Reducing Young Adults' Health Care Spending through the ACA Expansion of Dependent Coverage.
Chen, Jie; Vargas-Bustamante, Arturo; Novak, Priscilla
2017-10-01
To estimate health care expenditure trends among young adults ages 19-25 before and after the 2010 implementation of the Affordable Care Act (ACA) provision that extended eligibility for dependent private health insurance coverage. Nationally representative Medical Expenditure Panel Survey data from 2008 to 2012. We conducted repeated cross-sectional analyses and employed a difference-in-differences quantile regression model to estimate health care expenditure trends among young adults ages 19-25 (the treatment group) and ages 27-29 (the control group). Our results show that the treatment group had 14 percent lower overall health care expenditures and 21 percent lower out-of-pocket payments compared with the control group in 2011-2012. The overall reduction in health care expenditures among young adults ages 19-25 in years 2011-2012 was more significant at the higher end of the health care expenditure distribution.

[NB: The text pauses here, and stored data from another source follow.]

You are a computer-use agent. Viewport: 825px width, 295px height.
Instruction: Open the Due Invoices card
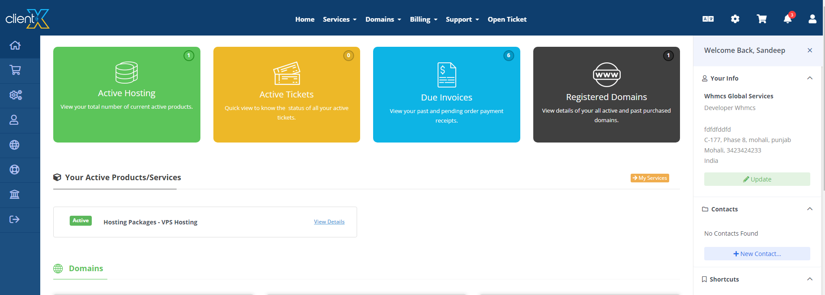tap(446, 94)
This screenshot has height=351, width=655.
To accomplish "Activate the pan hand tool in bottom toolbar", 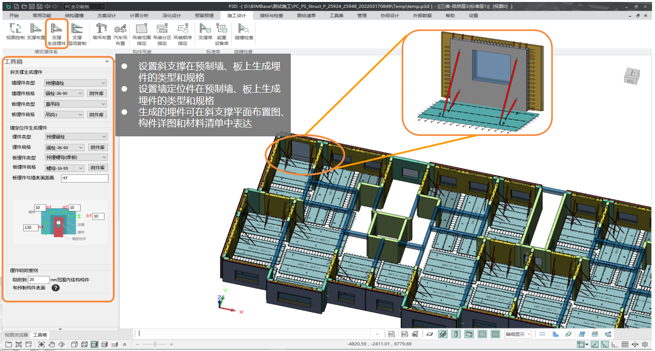I will [52, 345].
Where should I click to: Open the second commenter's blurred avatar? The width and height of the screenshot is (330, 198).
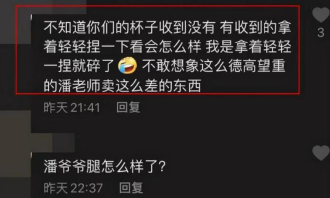click(15, 143)
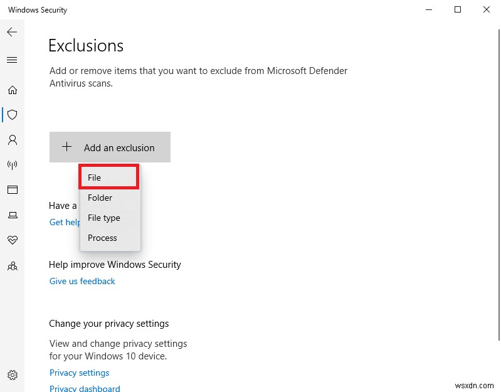Select Process exclusion option
The width and height of the screenshot is (501, 392).
(x=103, y=238)
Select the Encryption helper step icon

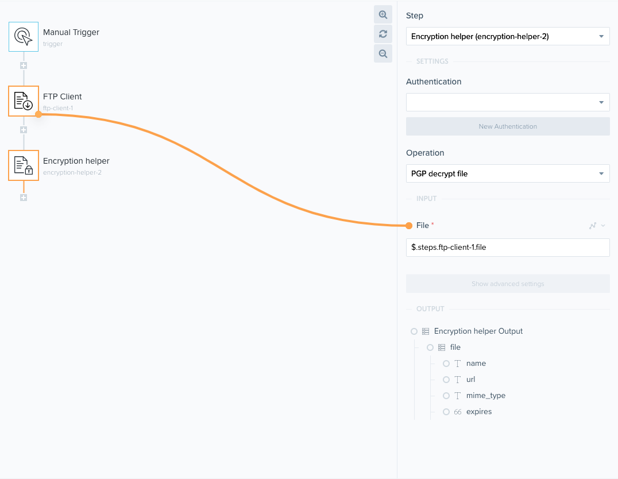(24, 165)

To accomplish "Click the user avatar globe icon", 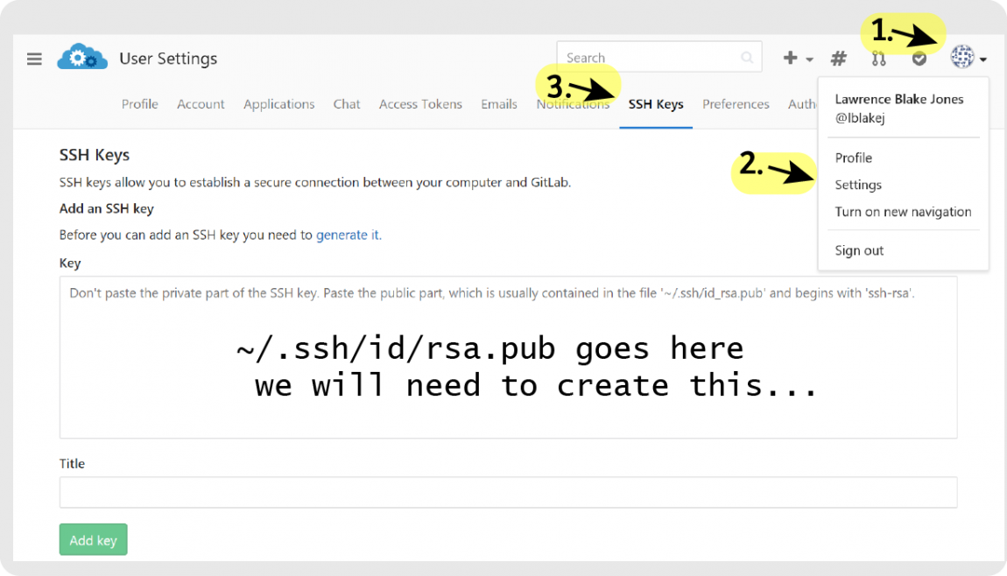I will click(962, 59).
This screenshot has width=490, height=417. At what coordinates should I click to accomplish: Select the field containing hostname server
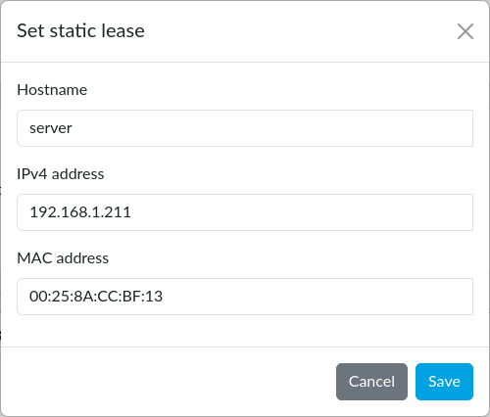coord(245,128)
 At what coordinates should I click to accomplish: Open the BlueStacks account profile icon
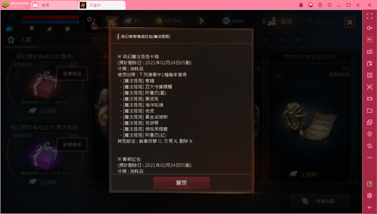point(310,5)
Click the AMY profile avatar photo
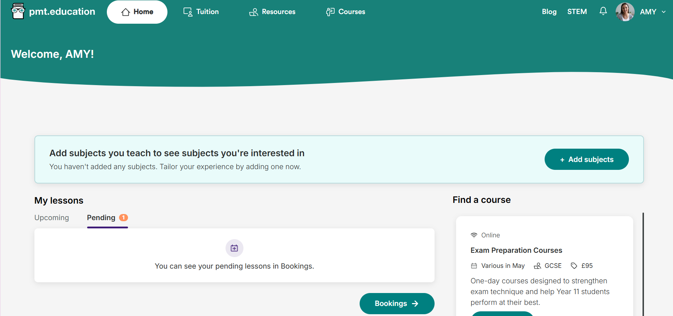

Young adults ages 19-25 had significantly higher emergency department costs at the 10th percentile in 2011-2012. Differences in the trends of costs of private health insurance and doctor visits are not statistically significant. Increased health insurance enrollment as a consequence of the ACA provision for dependent coverage has successfully reduced spending and catastrophic expenditures, providing financial protections for young adults. © Health Research and Educational Trust.